[[ Task material open ]]

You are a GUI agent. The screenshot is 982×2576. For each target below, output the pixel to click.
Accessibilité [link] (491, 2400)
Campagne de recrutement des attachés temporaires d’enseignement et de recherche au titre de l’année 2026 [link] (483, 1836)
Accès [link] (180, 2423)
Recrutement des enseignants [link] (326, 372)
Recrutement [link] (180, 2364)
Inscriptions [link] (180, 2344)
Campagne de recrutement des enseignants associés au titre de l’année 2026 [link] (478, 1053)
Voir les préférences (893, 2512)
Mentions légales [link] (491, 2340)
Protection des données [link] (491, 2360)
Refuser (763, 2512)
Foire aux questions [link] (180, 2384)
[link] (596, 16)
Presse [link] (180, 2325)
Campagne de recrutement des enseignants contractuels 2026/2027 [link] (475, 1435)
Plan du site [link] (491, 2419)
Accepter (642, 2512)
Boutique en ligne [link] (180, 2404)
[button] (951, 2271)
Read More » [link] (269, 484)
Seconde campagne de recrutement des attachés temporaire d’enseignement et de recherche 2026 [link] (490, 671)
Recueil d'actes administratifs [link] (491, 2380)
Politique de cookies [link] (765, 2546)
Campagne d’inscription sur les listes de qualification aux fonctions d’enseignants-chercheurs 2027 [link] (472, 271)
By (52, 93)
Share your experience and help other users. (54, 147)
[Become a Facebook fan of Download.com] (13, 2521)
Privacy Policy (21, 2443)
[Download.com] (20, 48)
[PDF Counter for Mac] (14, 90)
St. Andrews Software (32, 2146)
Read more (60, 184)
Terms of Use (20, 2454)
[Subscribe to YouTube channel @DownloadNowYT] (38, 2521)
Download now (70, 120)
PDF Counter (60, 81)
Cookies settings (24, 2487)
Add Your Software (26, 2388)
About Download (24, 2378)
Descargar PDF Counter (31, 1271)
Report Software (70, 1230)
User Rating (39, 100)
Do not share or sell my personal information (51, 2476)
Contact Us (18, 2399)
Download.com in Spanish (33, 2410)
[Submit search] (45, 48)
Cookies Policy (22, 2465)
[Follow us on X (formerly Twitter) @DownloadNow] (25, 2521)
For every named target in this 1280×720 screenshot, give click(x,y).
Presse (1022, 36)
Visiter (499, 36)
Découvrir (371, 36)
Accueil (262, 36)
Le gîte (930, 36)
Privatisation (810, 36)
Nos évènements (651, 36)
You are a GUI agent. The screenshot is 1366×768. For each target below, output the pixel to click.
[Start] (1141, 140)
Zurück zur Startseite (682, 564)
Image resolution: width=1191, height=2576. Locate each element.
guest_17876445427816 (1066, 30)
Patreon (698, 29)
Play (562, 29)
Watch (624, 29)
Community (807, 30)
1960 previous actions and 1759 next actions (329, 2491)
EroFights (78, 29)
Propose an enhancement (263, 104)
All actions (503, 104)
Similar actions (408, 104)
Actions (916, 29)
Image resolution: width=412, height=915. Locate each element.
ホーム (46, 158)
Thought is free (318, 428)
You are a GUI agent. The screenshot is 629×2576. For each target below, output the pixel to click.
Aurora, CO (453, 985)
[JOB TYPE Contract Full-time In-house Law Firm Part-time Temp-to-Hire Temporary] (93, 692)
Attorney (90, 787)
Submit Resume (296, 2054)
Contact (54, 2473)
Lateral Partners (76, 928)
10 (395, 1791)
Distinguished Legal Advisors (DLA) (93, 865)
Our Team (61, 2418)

[[ Task material closed ]]

Go through the entries. Report every line that contains the word "pixel".

You are a GUI agent. The screenshot is 982×2576. For each target below, output the pixel to click.
You are a GUI agent. The screenshot is 1366×768. For each target below, output the pixel to click.
You are a GUI agent. The screenshot is 629×2576. For each target below, output the pixel to click.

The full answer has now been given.